Any discharge of the Sex Cannon is going to be direct, concussive and felt from miles around. All you have to do is take it in stride, wideouts. Keep taking it and keeping striding. Sexy Rexy has all the man missiles you need.

21 comments:

Unsilent Majority said...

that video was almost as entertaining as the Berenstein Bears...and I love those jewbears.

booster said...

Should Rexy win his first playoff game, will it feel like a giant stadium-wide orgasm? Will the field be covered in semen? Should women in attendance be on the pill?

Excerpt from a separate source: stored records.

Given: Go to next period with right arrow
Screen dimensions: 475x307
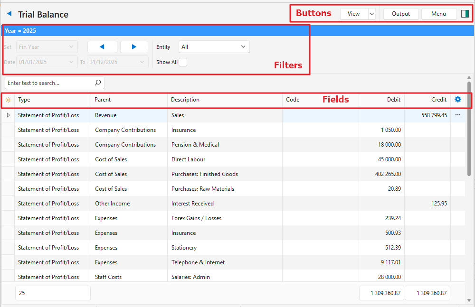Looking at the screenshot, I should pyautogui.click(x=134, y=47).
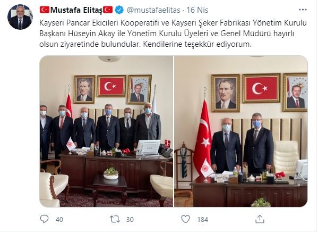Click the tweet text about Kayseri Şeker Fabrikası
The width and height of the screenshot is (318, 232).
coord(173,34)
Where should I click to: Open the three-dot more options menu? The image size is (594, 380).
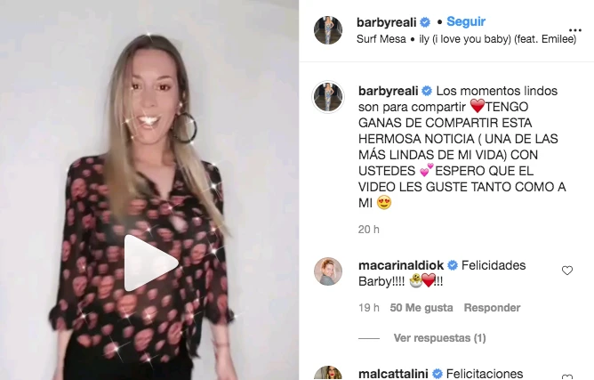point(574,30)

Or at least bring their diaphragm?

The Pirate Sloth said...

That man should not be allowed to own a gun nor have access to the internets.

He's scary.

doug_plank said...

I got the Bears winning 24-13, then after the game Rex throws one into Elisabeth Hasselbeck.

Yeah I know it's Matt's sister-in-law but Rex only Rexes up grade A.

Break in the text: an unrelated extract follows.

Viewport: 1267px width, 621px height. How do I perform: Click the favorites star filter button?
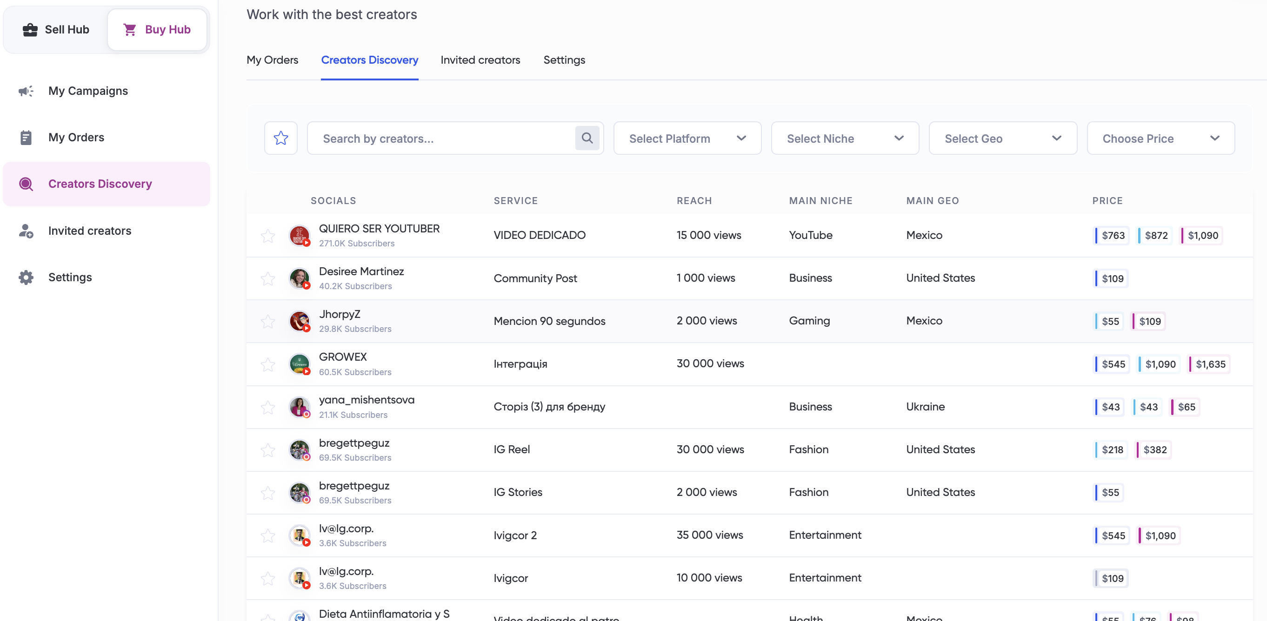click(281, 138)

Caucasion Invasion said...

contrary to popular belief, rex's seed isnt salty like a pretzel, it has a strawberry taste, like a twizzler

Kyle said...

Doug I got some cash on the sex cannon throwing one into all the women of the Hasslebeck family, at half time.

Chris said...

I think the magnum meat force is gonna fuck the seahawks rodeo style this weekend.

Big Daddy Drew said...

I have to include this ESPN quote here:

"If it's there, I'm taking it," Grossman said. "That's how you play football. If the throw is there, give it a shot. We're trying to win the game, not kick field goals."

How can you not love the guy?

Otto Man said...

That man should not be allowed to own a gun nor have access to the internets.

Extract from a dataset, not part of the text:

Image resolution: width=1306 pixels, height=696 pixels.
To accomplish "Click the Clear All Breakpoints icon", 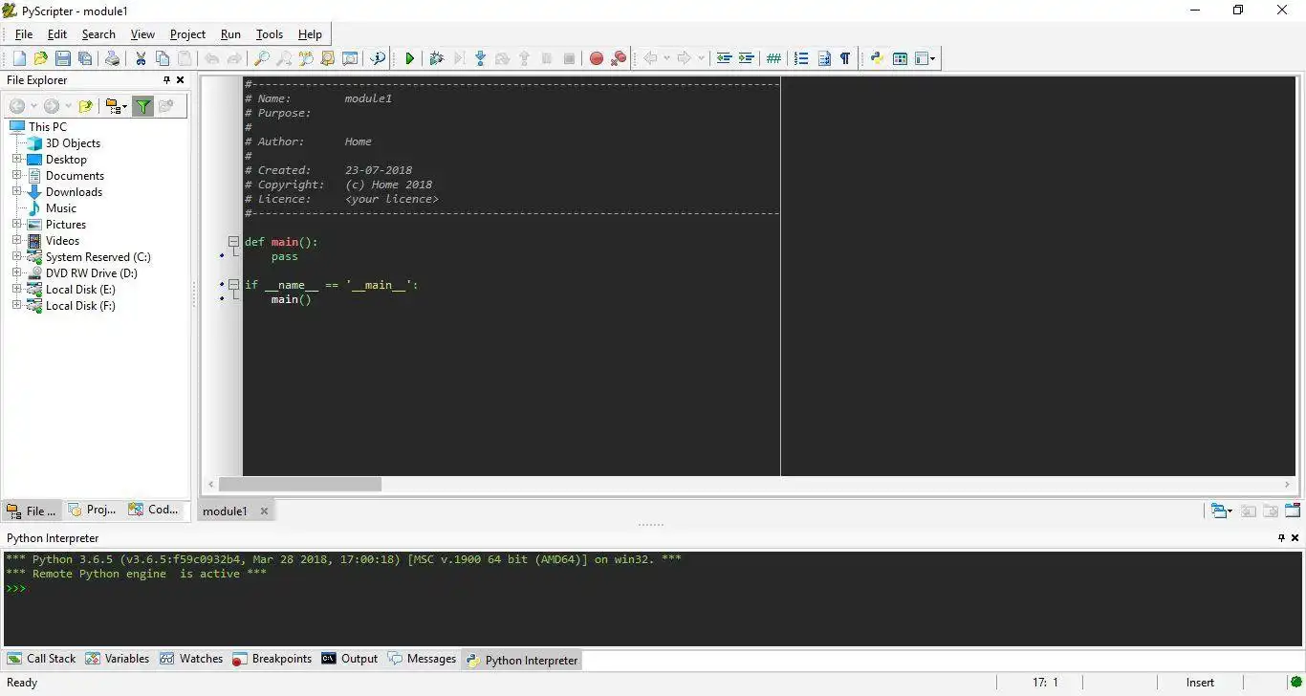I will pyautogui.click(x=620, y=58).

Agreed. You can almost hear the restraining order being filed at this very moment.

highonLowe said...

Grossman's ChiTown Sex Hound nickname is way better than Kyle Orton's Windy City 2nd-base Kitty

J.L. White said...

The Sex Cannon's Rex Rod is both a bringer of joy, and pain. After the game is over, and the Bears receivers have dropped every Nut Bomb pumped out of Rextacy's arm, those receivers will experience a prison rumphing in the lockerroom showers the likes of which haven't been seen since Oz was on the air.

doug_plank said...

I can picture Rex with the little hat on the side of his head ala Adebisi.

http://images.google.com/images?q=tbn:qZnlnTQN3yekLM:http://www.cinescape.com/multimedia/Master_Site/TV/Master_SiteArticle295374.jpg

govtdrone said...

Sex Cannon. Ha

Zach Landres-Schnur said...

sexy rexy better be one of those celebs next new year's who you can hire to come to your party. him and orton are endless fun.

becky said...

The Sex Cannon gets me all Sorgi.

Tea Blogger said...

As a Bears fan Rex is both maddening and endlessly entertaining. It's like he's constantly thinking,
"Fuck it dude where's Bernard Berrian, I'm goin deep getting this game over and getting knee deep in some poon."

J.L. White said...

The Sex Cannon: Women want him, men want to be him, and defensive backs want to run into the endzone with the interceptions they receive from him.

Otto Man said...

With a reckless cumslinger like Sexy Rexy at the helm, the Chicago Bears will always be the First Seed.

Signal to Noise said...

Ape: did you channel Drew for that post?

Otto Man: well done.

My money's on Rextasy slinging some the way of Hasselbeck's mom (Rexy's got love for the MILFs) after the game is over.

WeJamEcono said...

That guy with the gun looks like my neighbor. But he wasn't using a real load.

He Said She Said said...

We were at the game. Destined to be a classic. Go BEARS!